Richard Gadd returns with "Half Man" HBO series, overshadowed by "Baby Reindeer" success
Scottish actor and screenwriter Richard Gadd, who captivated the world in 2024 with the hit series "Baby Reindeer", returns with the HBO miniseries "Half Man". The story of a complex relationship between two adoptive brothers received a tepid reception, earning 78% critical approval on Rotten Tomatoes compared to "Baby Reindeer"'s 99%. Critics note that the new series is too bleak and monotonous to become an equivalent hit.
CultureRichard Gadd is known as the man who shocked the world in 2024 with his autobiographical series "Baby Reindeer". Now he is back with the HBO miniseries "Half Man", which concluded its run in June 2026. The result is ambitious, but it does not surpass his first hit.
What the series tells
At a modest wedding in a Scottish village, an uninvited guest appears-Ruben (Gadd himself), recently released from prison. He shares a complicated past with the groom Niall (Jamie Bell): their mothers were in a same-sex relationship, making these two completely different boys adoptive brothers by circumstance. Hot-tempered Ruben always solved disputes with his fists and protected shy Niall from bullies at school. Niall, in turn, helped Ruben pass his exams.
Over the years, their strange attachment to each other turned toxic: jealousy and imitation, love and hate, shame and fear accompanied every meeting. At some point, Niall did something that destroyed Ruben's life, and now he has come to the wedding to settle the final score.
Gloomy drama vs. "Baby Reindeer"'s dark comedy
Unlike the debut series, "Half Man" is neither autobiographical nor contains irony. Gadd analyzes coldly where aggression, violence, and self-destruction come from. The early episodes focus on Niall's difficult upbringing: his father dead, his mother brought a new lover and her troubled son into the home, schoolmates bullied him because of his unconventional family.
In his adult years, Jamie Bell, star of "Billy Elliot" and the sadist K in Lars von Trier's "Nymphomaniac", plays Niall. Bell portrays a complex, insecure, obsessive neurotic who destroys his own life as if in desperate pleasure. As Ruben, Gadd appears himself, this time in the role of a brutal adult rather than in the fragile protagonist's skin from "Baby Reindeer".
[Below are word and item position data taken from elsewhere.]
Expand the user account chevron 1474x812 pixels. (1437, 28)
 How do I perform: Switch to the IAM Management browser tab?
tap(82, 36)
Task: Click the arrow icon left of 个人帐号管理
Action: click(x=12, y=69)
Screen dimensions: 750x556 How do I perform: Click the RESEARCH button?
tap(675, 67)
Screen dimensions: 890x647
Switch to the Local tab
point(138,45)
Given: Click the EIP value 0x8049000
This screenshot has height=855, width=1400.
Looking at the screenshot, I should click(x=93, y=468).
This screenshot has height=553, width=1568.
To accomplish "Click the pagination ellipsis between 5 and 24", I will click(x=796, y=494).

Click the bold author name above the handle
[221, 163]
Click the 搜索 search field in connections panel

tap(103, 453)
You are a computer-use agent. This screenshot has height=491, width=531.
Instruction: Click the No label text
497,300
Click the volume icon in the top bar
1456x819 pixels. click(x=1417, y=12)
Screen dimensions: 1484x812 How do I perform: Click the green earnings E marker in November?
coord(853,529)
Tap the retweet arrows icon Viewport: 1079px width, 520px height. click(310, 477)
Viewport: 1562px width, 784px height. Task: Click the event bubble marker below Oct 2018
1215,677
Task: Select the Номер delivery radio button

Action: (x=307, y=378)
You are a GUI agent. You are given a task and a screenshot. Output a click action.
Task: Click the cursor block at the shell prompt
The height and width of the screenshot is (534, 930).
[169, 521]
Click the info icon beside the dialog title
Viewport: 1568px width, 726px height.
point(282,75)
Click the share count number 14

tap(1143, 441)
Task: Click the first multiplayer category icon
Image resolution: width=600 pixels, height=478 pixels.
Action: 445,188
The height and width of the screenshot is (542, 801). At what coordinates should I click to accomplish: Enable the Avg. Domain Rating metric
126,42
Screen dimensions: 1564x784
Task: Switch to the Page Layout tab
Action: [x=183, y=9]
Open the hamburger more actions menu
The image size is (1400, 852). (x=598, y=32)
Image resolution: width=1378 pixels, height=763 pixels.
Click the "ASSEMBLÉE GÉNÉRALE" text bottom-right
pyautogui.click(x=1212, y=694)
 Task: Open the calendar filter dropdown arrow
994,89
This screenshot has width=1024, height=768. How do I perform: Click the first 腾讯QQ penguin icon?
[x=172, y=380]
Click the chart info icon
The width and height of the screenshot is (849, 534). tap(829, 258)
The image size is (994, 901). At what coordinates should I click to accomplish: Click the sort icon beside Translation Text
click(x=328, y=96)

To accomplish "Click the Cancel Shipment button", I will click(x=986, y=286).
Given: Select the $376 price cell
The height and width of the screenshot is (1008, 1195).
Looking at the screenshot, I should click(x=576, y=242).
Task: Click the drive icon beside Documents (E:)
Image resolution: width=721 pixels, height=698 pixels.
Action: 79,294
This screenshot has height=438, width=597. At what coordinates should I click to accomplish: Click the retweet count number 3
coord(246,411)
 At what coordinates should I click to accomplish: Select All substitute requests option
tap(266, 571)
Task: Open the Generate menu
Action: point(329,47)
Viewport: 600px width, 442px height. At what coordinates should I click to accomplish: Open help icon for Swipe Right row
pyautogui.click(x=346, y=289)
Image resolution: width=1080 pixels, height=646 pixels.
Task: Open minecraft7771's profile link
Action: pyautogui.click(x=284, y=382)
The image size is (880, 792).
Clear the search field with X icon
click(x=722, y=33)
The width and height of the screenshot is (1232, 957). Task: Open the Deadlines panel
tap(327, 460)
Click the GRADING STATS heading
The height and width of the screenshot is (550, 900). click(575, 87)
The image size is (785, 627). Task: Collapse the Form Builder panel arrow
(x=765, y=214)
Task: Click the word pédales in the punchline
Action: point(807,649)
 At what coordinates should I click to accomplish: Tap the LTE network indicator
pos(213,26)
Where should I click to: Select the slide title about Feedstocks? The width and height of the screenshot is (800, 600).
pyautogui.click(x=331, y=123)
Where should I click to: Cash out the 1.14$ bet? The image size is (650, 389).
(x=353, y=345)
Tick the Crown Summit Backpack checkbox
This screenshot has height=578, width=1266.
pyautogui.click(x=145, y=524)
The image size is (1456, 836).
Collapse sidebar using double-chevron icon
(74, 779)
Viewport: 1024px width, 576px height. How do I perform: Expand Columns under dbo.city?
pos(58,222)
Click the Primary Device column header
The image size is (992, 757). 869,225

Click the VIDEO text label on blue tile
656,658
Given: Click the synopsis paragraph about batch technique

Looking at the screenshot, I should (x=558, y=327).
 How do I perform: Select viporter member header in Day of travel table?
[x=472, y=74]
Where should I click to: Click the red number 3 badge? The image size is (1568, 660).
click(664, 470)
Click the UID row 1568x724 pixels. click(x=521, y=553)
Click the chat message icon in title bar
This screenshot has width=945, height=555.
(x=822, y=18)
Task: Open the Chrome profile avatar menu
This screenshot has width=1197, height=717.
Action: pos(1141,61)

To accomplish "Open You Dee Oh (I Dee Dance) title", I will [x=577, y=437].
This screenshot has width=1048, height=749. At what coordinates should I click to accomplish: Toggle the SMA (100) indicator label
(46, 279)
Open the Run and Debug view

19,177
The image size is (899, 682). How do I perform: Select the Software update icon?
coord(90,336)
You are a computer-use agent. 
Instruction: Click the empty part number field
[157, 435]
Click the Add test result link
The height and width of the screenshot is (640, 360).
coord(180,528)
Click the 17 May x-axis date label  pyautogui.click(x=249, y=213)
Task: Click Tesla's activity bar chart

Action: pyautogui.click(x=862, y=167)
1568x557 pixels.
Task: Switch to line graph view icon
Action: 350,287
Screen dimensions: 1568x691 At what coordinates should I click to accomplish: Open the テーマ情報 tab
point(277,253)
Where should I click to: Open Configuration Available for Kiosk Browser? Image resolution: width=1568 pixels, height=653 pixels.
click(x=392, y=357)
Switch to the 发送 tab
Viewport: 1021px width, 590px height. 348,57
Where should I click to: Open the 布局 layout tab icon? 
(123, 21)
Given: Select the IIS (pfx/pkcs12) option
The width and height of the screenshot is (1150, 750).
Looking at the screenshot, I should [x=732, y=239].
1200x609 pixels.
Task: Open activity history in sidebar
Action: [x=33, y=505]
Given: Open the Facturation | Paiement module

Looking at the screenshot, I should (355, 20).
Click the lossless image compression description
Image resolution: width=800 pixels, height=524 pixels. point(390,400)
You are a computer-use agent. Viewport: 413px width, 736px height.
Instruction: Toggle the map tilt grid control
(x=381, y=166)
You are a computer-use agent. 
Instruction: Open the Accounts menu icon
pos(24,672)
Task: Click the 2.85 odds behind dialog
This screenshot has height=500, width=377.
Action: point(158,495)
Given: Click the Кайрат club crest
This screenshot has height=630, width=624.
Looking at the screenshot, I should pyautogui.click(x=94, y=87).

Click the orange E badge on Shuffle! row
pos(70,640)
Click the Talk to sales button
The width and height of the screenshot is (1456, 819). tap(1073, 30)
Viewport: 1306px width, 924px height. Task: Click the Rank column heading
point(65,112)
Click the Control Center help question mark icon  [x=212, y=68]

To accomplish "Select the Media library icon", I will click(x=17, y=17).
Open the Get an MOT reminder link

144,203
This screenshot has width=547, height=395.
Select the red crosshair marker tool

Why the series didn't become a hit
Viewers and critics received the series cordially, but without enthusiasm. It has 78% critical approval on Rotten Tomatoes (for comparison: "Baby Reindeer" has 99%). On IMDb, audiences rate the series 8.1/10, while "Baby Reindeer" received 7.7, but based on a much larger number of ratings.
The main problem lies in the story itself: each episode opens and closes with a wedding scene, promising viewers a mysterious plot twist. But this "hook" fails to deliver on expectations-no surprising revelation or explanation follows. The series begins to repeat itself: Niall suffers under the denial of his sexual identity, Ruben under his macho image, and eventually this becomes tedious.
Gadd wants to forgive but cannot
Gadd is not a misanthrope; he wants to convince viewers that even the cruelest person harbours pain, shame, and a desire to be seen and heard. Yet he does not allow his characters to journey from "half man" to full human. He invites empathy, but finds no mercy for his own characters himself. And this disappoints viewers even more than a weak ending.
"Half Man" is ambitious work on toxic masculinity and codependency, but remaining too bleak and monotonous, it fails to become a second hit.